Apart from the pragma allowing to leave out the quotes from dictionary keys, which is optional and only used for convenience, the code looks a lot like comparable JavaScript code. Note the (optional) use of list comprehensions, a facility JavaScript still lacks. The fact that Python dictionary literals are mapped to JavaScript object literals is of no concern to the developer; they can use the Plotly JavaScript documentation while writing Python code. No conversion is done behind the scenes. A Transcrypt dict IS a JavaScript object, in all cases.

In unifying the type systems, name clashes occur. Python and JavaScript strings both have a split (), but their semantics have important differences. There are many cases of such clashes and, since both Python and JavaScript are evolving, future clashes are to be expected.

To deal with these, Transcrypt supports the notion of aliases. Whenever in Python <string>.split is used, this is translated to <string>.py_split, a JavaScript function having Python split semantics. In native JavaScript code split will refer to the native JavaScript split function as it should. However, the JavaScript native split method can also be called from Python, where it is called js_split. While methods like these predefined aliases are available in Transcrypt, the developer can define new aliases and undefine existing ones. In this way any name clashes resulting from the unified type system can be resolved without run time penalty, since aliases do their work compile time.

Aliases also allow generation of any JavaScript identifier from a Python identifier. An example is the $ character, that is allowed as part of a name in JavaScript but forbidden in Python. Transcrypt strictly conforms Python syntax and is parsed by the native CPython parser, making its syntax identical. A piece of code using JQuery may look as follows:

__pragma__ ('alias', 'S', '$')
    
    def start ():
        def changeColors ():
            for div in S__divs:
                S (div) .css ({
                    'color': 'rgb({},{},{})'.format (* [int (256 * Math.random ()) for i in range (3)]),
                })
    
        S__divs = S ('div')
        changeColors ()
        window.setInterval (changeColors, 500)
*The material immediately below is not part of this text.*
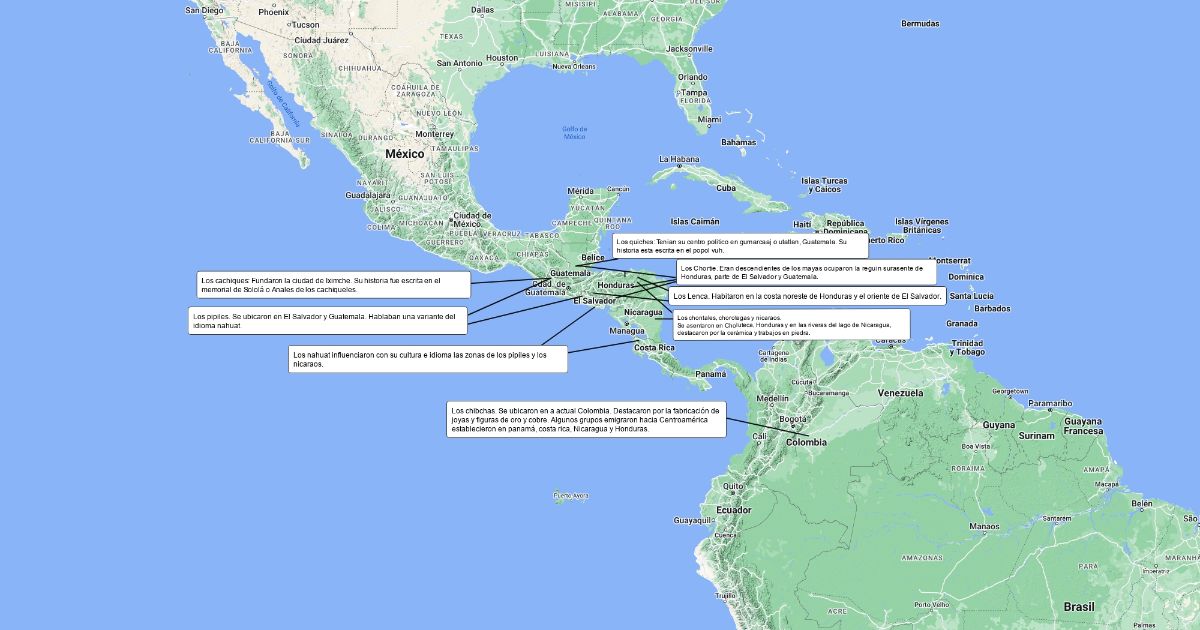Viewport: 1200px width, 630px height.
Task: Click the Bermudas label
Action: tap(920, 23)
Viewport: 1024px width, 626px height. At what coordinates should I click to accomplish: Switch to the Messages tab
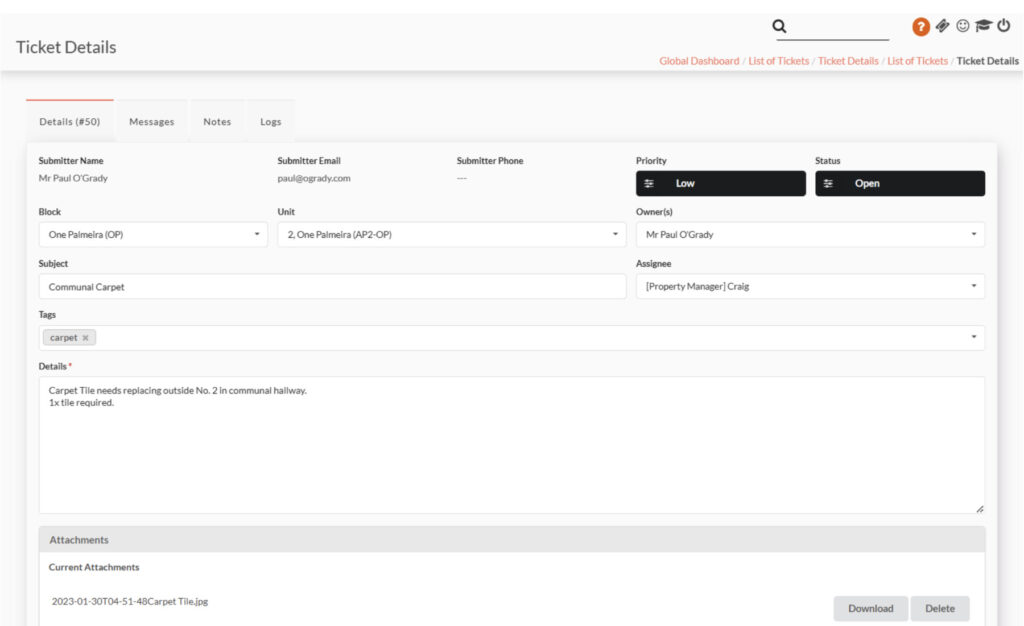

Since Transcrypt uses compilation rather than interpretation, imports have to be decided upon compile time, to allow joined minification and shipment of all modules involved. To this end C-style conditional compilation is supported, as can be seen in the following code fragment:

__pragma__ ('ifdef', '__py3.6__') 
    import dashed_numbers_test          # Import only  for Python 3.6, that supports them
__pragma__ ('endif')

The same mechanism is used in the Transcrypt runtime to switch between JavaScript 5 and JavaScript 6 code:

    __pragma__ ('ifdef', '__esv6__')
                for (let aClass of classinfo) {
    __pragma__ ('else')
                for (var index = 0; index < classinfo.length; index++) {
                    var aClass = classinfo [index];
    __pragma__ ('endif')

In this way optimizations in newer JavaScript versions are taken into account, retaining backward compatibility. In some cases, the possibility for optimization is preferred over isomorphism:

    # Translate i += 1 to i++ and i -= 1 to i--
    if type (node.value) == ast.Num and node.value.n == 1:
        if type (node.op) == ast.Add:
            self.emit ('++')
            return
        elif type (node.op) == ast.Sub:
            self.emit ('--')
            return

Some optimizations are optional, such as the possibility to activate call caching, resulting in repeated calls to inherited methods being done directly, rather than through the prototype chain.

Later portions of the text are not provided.